Maintaining momentum for the UK’s data protection law despite Brexit



In Privacy Laws & Business's 30th Anniversary year, I am underlining the importance of the second part of our company name. From 1987, we have spent a great deal of time on analysing privacy laws in every country where we can find them. But it is the impact on business that is our focus.

This emphasis helps explain why at the centre of the May edition of PL&B United Kingdom Report is an article on an exchange of peer group experience at our Help! Roundtable: Reviewing Progress hosted by Google in London in March. The enterprise level is where the rights-based data protection principles are either achieved by design or defeated by neglect.

What emerged was the need for cooperation between different parts of a team, one person to interpret the law in a way which makes sense for your specific organisation, and another person to be the project manager to make things happen.

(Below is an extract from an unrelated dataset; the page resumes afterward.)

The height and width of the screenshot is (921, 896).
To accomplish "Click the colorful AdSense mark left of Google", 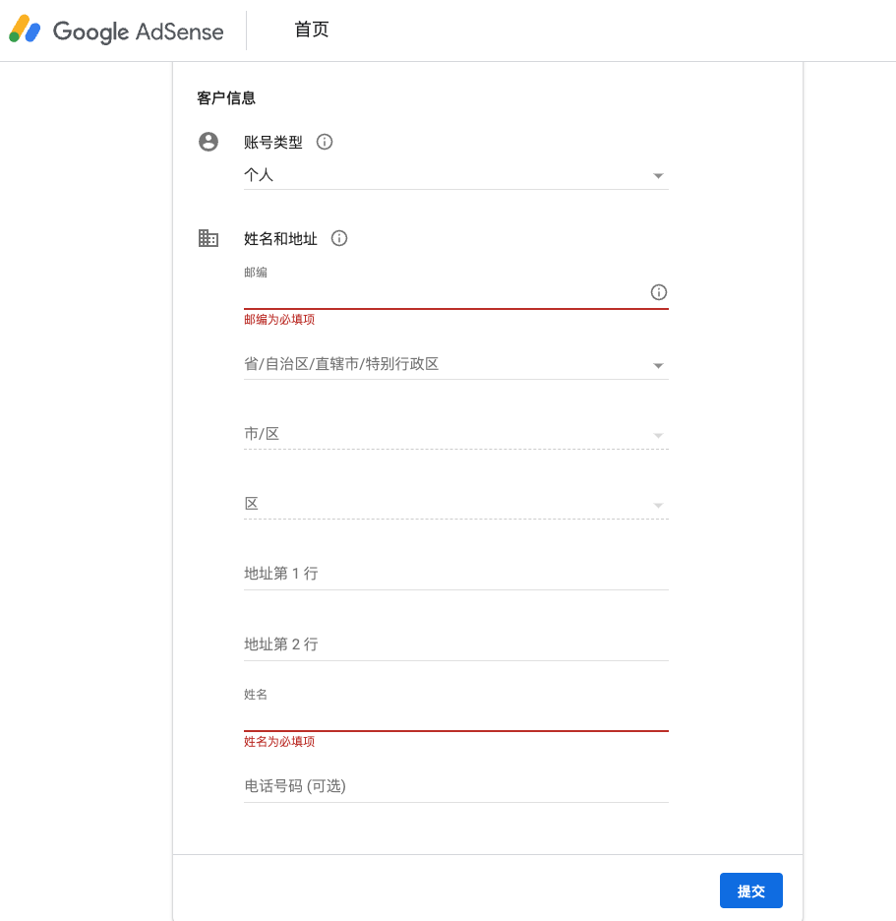I will 25,30.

These roles can be combined but it is normal for a person to excel either at the legal end or the project manager end of the spectrum. Project managers play a vital role, such as ensuring that audits and training happen on time. Data Protection Authorities will seek evidence of these actions if (or when) you suffer a data breach or hard hitting complaints which you do not resolve yourself.

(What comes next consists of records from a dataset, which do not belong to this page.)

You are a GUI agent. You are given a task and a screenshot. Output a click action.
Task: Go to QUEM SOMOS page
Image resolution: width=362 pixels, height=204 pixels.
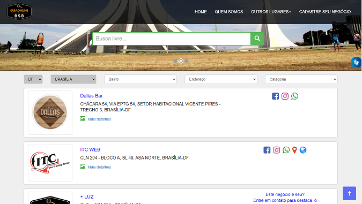coord(229,12)
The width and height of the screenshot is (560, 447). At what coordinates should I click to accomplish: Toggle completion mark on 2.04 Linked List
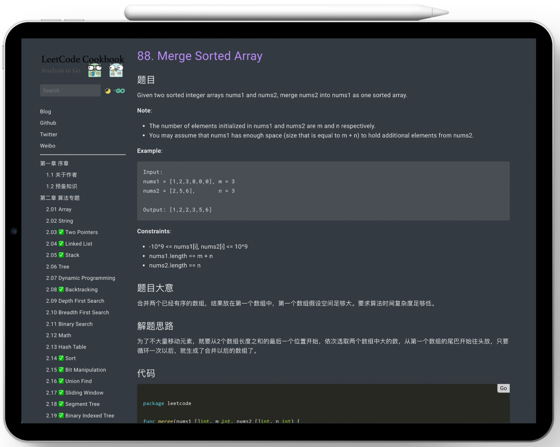[x=61, y=243]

The PL&B Recruitment Service is being used by an increasing number of companies to find specialist managers and lawyers. Finding the right person depends on a clear understanding of the role you want the person to fill.

At our Retailing and the GDPR Conference, held in co-operation with DWF in London this month, the participants found stimulating and useful the parallel roundtable discussions on consent and profiling.

The consent session group agreed that companies should avoid over-reliance on consent and build the case for making legitimate interests their legal basis for processing personal data. Under the GDPR, organisations need to figure out the legal basis in each case, document it and have this evidence available for the Data Protection Authority in case of an audit. Documentation is also needed to satisfy the GDPR's accountability requirements. The UK ICO's recent fining of FlyBe and Honda Motors in March has caused some confusion as it is not clear how organisations can send service messages fearing that they will be interpreted as marketing messages.

The profiling session group discussed that if a piece of data, even if it appears to be completely anonymous, allows you to treat an individual differently from others, then that piece of data is personally identifiable information. Evidence suggests that the marketing spend on micro-targeting (which involves using social listening - scraping information from social media - to profile and target marketing to specific individuals) is increasing significantly. This marketing technique for commercial and political purposes is an area which the ICO is currently addressing both in political and marketing contexts.

Guided by a moral compass

Matthew Gaunt, Marketing Director, Wickes (the UK-based large home improvements retailer), was exceptionally positive about the GDPR when speaking at our retailing conference. He said that the GDPR gives precise rules to help him manage appropriate marketing for his company's different market segments. He is constantly being invited to spend his advertising budget on increasingly intrusive social media companies, sometimes partnering with popular apps. He said that in these situations, it is his duty to protect the company's reputation by being consciously aware of working along a path guided by a moral compass and declining certain offers where the links between the marketing partners was opaque to the customers.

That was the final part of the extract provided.